[This local archive copy is from the official and canonical URL, http://www.w3.org/TR/1999/NOTE-xml-canonical-req-19990307; please refer to the canonical source document if possible.]


W3C

XML Canonicalization Requirements

W3C Note 07-March-1999

This version:
http://www.w3.org/TR/1999/NOTE-xml-canonical-req-19990307
Latest version:
http://www.w3.org/TR/NOTE-xml-canonical-req
Editors:
James Tauber ()

Copyright © 1999 W3C MIT, INRIA, Keio), All Rights Reserved. W3C liability, trademark, document use and software licensing rules apply.

Status of this document

The XML Syntax Working Group, with this 7 Mar 1999 publication, invites early feedback on requirements for work on XML Canonicalization.
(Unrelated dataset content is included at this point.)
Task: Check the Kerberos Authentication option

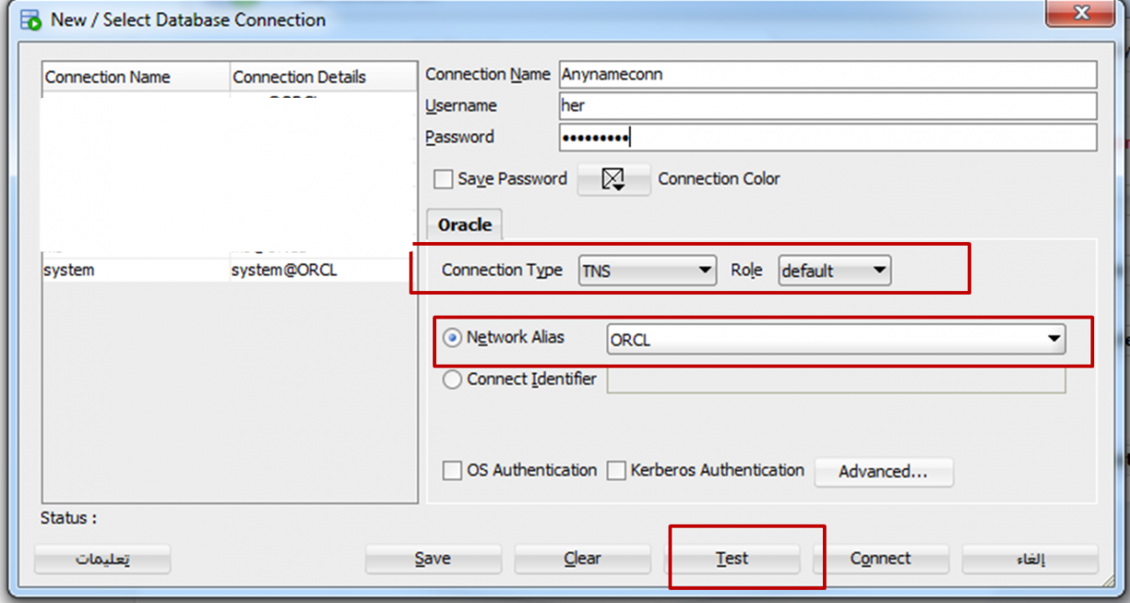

For background on this work, please see the XML Activity Statement.

This doesn't represent the working group's consensus on a finished document, but rather an early draft for public review. Please send comments to the editor.

This document is a NOTE made available by the W3 Consortium for discussion only. Publication as a Note does not imply endorsement by the W3C membership.
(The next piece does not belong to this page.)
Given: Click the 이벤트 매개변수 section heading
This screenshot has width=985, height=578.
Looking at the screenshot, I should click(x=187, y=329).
A list of current W3C technical reports and publications, including working drafts and notes, can be found at http://www.w3.org/TR.

Abstract

This document lists the design principles, scope and requirements for the Canonicalization of XML being developed by the World Wide Web Consortium's XML Syntax Working Group.

Table of Contents

1. Introduction
2. Design Principles and Scope
3. Requirements
4. References

1. Introduction

The XML 1.0 Recommendation [XML] describes the syntax of a class of data objects called XML documents. It is possible, however, for logically equivalent XML documents to differ in their physical representation. In particular, two equivalent XML documents may differ on such issues as physical (ie entity) structure, attribute ordering, character encoding and insignificant whitespace. This means that equivalence testing cannot be done at the byte level for arbitrary XML documents. Such equivalence testing is useful in a number of domains including digital signatures, checksums, version control and conformance testing.

Work has started elsewhere on the broader question of digital signatures in XML [IOTP-DSig, Brown-XML-DSig, DOMHASH]. The W3C has a forthcoming workshop on signed XML [DS-XML].
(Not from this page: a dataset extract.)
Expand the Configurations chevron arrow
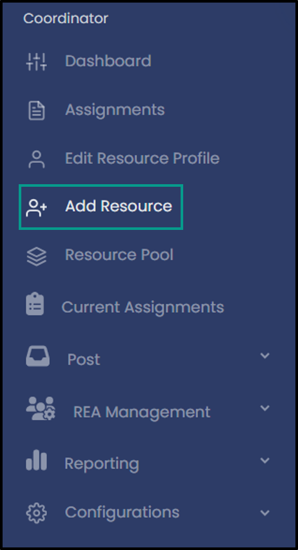Viewport: 298px width, 550px height. [264, 513]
The Canonical XML specification aims to introduce a notion of equivalence between XML documents which can be tested at the syntactic level and, in particular, by byte-for-byte comparison. It shall describe the canonicalization of XML documents such that logically equivalent documents will have the same byte-for-byte representation. This form is referred to as the canonical form of the document.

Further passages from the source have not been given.